▶ TEXTE EXTRAIT:
————————
Patois vivant

 

Un souvenir en patois de Chalmazel


raconté par
Xavier Marcoux
(1911-1992)

 

L'orôchô de din

lu par l'auteur et enregistré en 1978
au cours d'une veillée du groupe Patois Vivant
au Centre social de Montbrison

pour écouter cliquer ci-dessous

(3 min 33 s)

L'orôchô de din

O i di tyin"60 ans" é ô m'in souvenou kemô d'ère. Ôvin ïno din portuzè ke ne foye bian mè, mon père déssidi de me menè ché l'orôchô - "Bôtôzère de vé Lôlodin". Lu jore son lou, ô serin de retore pô lô sopô : o prenin lu muzeta, le chïn é le fusi, ko dissi ô mo mère, on ne sa jomoué ; é nou vetchio moudô. Devolemon vé le Craô, montevon vé l'Omou, possemon o trovère dô boué dô "Ché de lô Guerdô" é in tchiran pô l'ôdre, tonbemon ô vialajou de Lôlodin.

Lô porte de l'orôchô ère badô, ô rïntremon, o ove mè lô fenô :

- Bonjore Mélèni, kemô ko voué ?
- A ! Bonjore Gêne, ô se proumene ?
- O ! bien obligeô, oué pô le tcheton. Botozère n'é pè tche ?
- Ô l'é pé luïn, doré lô mouézon ke piasse lé trufe ! O voué le kère.
————————
▶ SECTION DES DONNÉES:
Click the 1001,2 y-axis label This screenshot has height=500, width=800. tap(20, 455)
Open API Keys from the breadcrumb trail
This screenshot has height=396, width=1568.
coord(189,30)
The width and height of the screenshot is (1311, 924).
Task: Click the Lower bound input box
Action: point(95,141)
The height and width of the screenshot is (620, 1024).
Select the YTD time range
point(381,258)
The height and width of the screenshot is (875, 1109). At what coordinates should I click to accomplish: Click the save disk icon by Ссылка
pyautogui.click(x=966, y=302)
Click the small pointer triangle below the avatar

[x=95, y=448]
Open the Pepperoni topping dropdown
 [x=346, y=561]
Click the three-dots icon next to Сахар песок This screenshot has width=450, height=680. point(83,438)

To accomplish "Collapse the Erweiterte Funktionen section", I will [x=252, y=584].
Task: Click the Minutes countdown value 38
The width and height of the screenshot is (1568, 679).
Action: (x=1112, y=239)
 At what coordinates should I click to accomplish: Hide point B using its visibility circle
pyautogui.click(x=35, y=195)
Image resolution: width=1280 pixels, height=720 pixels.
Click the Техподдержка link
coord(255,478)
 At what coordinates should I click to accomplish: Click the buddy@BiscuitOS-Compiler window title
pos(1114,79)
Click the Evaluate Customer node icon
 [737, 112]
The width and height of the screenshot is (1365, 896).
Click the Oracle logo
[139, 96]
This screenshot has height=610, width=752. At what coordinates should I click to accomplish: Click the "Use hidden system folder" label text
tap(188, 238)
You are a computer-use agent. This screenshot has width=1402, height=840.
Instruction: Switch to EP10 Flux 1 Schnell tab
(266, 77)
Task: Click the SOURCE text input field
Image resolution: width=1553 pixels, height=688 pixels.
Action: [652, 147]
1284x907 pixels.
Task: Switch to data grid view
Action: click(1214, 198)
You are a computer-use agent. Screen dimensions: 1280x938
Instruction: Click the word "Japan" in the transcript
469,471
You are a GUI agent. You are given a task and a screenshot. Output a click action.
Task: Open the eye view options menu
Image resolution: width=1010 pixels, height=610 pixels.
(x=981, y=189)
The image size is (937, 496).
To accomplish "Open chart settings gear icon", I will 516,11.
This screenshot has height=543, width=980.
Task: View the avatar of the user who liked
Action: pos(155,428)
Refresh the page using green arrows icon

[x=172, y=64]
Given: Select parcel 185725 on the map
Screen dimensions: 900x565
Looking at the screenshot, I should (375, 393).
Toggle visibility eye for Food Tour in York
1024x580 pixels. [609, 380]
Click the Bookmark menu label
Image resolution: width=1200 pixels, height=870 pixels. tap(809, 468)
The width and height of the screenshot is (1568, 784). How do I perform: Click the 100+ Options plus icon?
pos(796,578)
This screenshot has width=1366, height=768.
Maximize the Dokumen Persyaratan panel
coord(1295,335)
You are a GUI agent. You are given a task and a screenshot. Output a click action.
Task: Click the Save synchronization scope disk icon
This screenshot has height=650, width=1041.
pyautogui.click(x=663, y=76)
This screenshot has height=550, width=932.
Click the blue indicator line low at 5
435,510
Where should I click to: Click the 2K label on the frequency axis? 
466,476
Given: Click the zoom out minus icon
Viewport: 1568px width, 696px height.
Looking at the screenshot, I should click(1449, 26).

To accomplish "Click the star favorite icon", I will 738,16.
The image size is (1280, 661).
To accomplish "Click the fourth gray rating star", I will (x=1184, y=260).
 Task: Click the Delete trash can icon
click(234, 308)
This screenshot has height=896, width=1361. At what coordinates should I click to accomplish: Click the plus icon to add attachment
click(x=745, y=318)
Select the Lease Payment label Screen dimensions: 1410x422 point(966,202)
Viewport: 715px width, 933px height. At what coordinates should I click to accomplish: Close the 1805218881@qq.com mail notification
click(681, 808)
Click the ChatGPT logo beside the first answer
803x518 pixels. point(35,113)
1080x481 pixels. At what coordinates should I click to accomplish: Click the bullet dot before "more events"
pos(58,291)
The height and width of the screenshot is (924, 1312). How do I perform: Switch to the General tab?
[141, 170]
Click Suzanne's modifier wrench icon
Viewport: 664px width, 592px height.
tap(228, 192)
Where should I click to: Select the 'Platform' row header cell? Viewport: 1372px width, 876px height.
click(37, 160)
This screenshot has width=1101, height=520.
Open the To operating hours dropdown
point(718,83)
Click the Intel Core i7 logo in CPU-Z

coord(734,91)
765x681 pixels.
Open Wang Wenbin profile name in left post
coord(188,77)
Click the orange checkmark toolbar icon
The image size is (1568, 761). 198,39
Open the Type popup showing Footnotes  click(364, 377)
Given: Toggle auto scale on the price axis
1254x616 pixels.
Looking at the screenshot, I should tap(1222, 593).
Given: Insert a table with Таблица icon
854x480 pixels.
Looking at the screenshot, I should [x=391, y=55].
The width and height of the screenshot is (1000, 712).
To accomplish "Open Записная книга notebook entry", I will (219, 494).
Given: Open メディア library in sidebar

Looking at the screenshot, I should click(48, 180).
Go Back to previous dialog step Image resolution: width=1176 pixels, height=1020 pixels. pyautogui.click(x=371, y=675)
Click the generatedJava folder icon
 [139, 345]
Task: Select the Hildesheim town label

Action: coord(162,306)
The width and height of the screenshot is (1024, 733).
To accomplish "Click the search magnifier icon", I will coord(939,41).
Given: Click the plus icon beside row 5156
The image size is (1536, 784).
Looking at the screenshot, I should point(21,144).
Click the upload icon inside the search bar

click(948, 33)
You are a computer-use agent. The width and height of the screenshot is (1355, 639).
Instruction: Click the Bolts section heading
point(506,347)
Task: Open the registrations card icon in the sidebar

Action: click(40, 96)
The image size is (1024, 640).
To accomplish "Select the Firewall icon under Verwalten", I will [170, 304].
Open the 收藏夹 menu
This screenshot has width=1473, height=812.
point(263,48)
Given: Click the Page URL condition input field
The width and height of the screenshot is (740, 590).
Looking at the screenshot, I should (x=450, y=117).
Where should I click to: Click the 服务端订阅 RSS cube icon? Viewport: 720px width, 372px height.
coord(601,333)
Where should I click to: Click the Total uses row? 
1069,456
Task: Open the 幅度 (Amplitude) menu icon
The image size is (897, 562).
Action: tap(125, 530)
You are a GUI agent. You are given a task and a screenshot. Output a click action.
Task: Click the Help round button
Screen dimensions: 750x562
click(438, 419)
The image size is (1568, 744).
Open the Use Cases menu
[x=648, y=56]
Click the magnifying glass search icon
————————
▶ EXERCICE PROPOSÉ: Relevez tous les noms de lieux qui figurent dans le premier paragraphe du souvenir en patois, celui qui commence par « O i di tyin ». Donnez chaque nom une seule fois.

▶ RÉPONSE CI-DESSOUS:
- Lôlodin
- le Craô
- l'Omou
- le « Ché de lô Guerdô »